Der Themenkomplex beschäftigt und emotionalisiert insbesondere Jugendliche, die mit menschenfeindlichen Aussagen und extremistischer Propaganda im Alltag und in den sozialen Medien konfrontiert werden. Akteure aus unterschiedlichen ideologischen Lagern versuchen gezielt junge dynamische Menschen anzusprechen, um  sie für ihre Ideologien zu gewinnen.

In diesem Spannungsfeld erleben sich Pädagog*innen und Sozialarbeiter*innen immer öfter sprachlos – sei es gegenüber ‚religiös‘ argumentierenden Jugendlichen, oder angesichts rassistischer und rechtspopulistischer Äußerungen im Schulalltag.

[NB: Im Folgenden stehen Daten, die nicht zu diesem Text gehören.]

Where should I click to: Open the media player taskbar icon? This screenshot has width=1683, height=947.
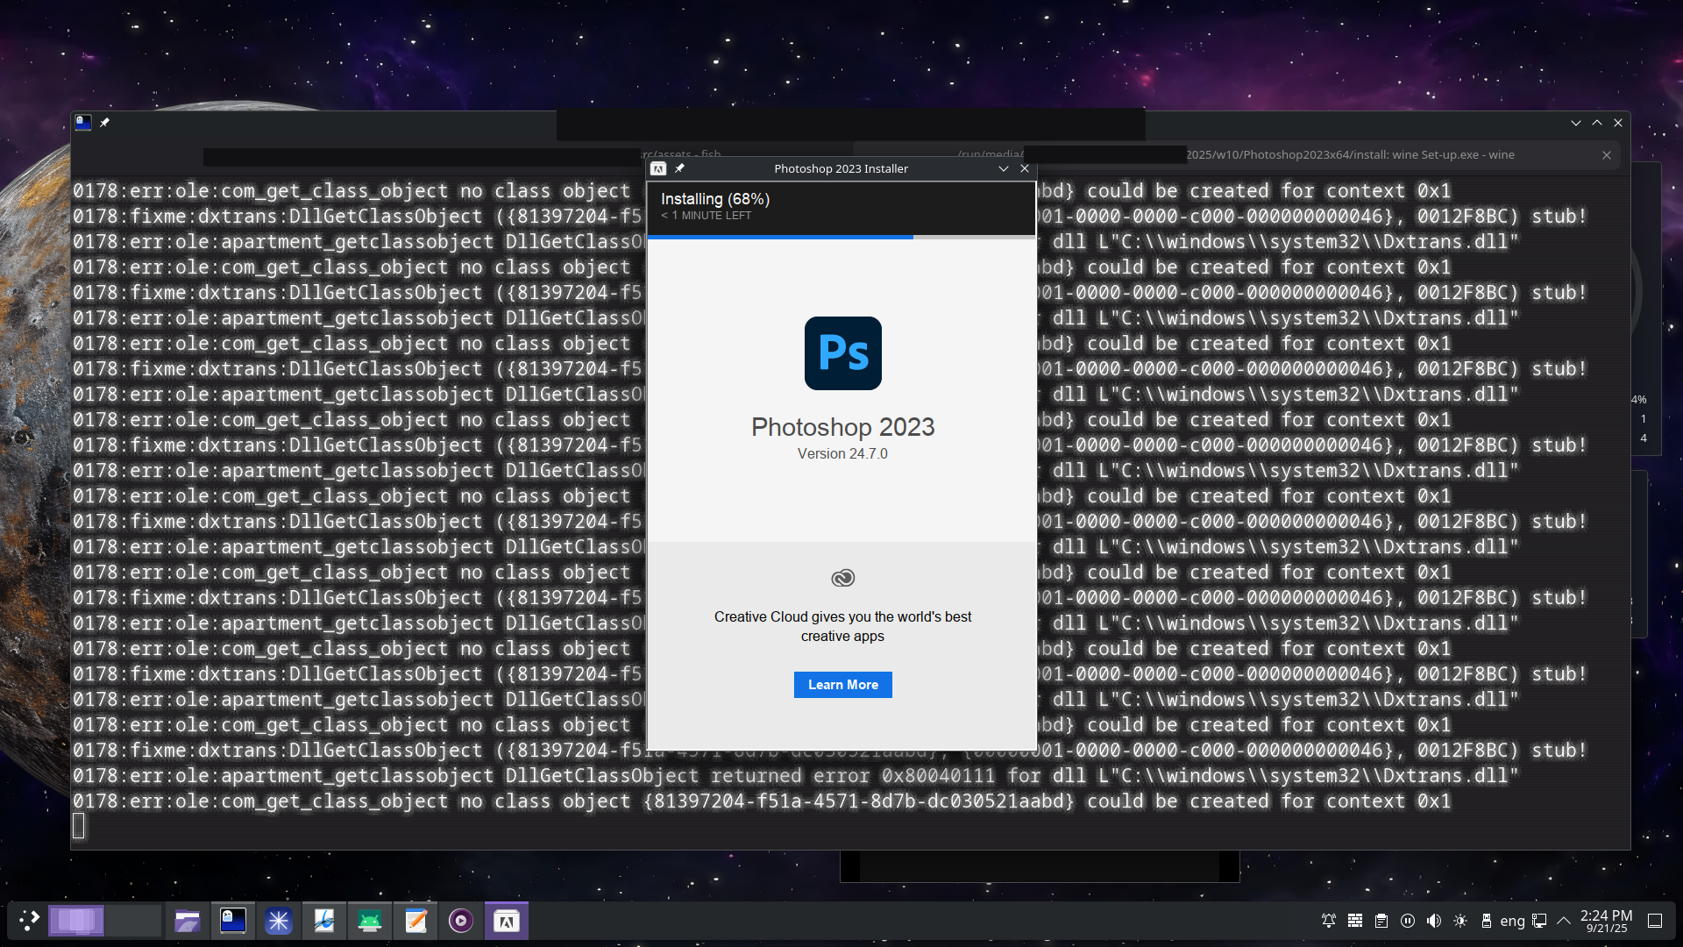click(461, 921)
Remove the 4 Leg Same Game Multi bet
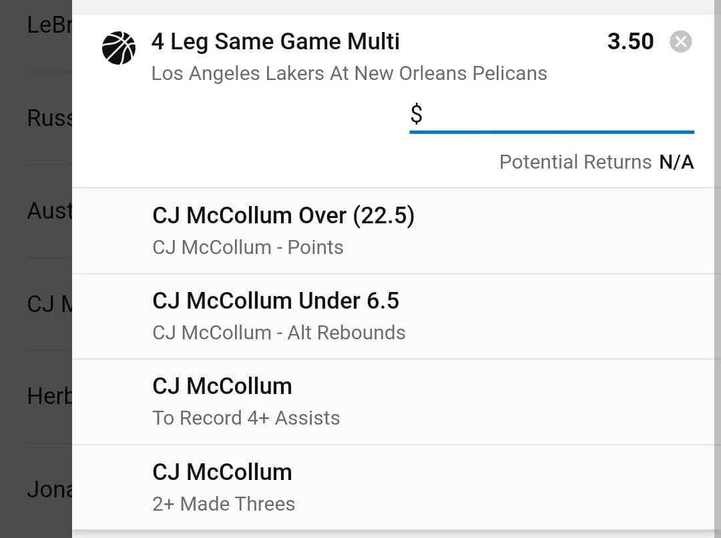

Genau hier setzen wir an und vermitteln Wissen, Sensibilisierung und Handlungskompetenz rund um die Themen Prävention, Populismus, Radikalisierung und Hassgewalt.

Projektstand: laufend
 

Gefördert durch:

In Kooperation mit:

Einbezug der Deradikalisierungsarbeit 

Im Rahmen der Prävention von Gruppenbezogener Menschenfeindlichkeit, Radikalisierung und Extremismus setzen wir in Zusammenarbeit mit der Stadt Heidelberg das einjährige Projekt  „Deradikalisierung weiter gedacht – Heidelberg macht sich stark“ um.  

Ziel ist es, Mitarbeiter*innen aus der Präventions- und Antidiskriminierungsarbeit mit den landes- und bundesweiten Akteuren der Deradikalisierungsarbeit in Austausch zu bringen.  

Auch Fachkräfte der Kinder- und Jugendarbeit sowie Multiplikator*innen aus Bildungseinrichtungen werden in den Austausch miteingebunden.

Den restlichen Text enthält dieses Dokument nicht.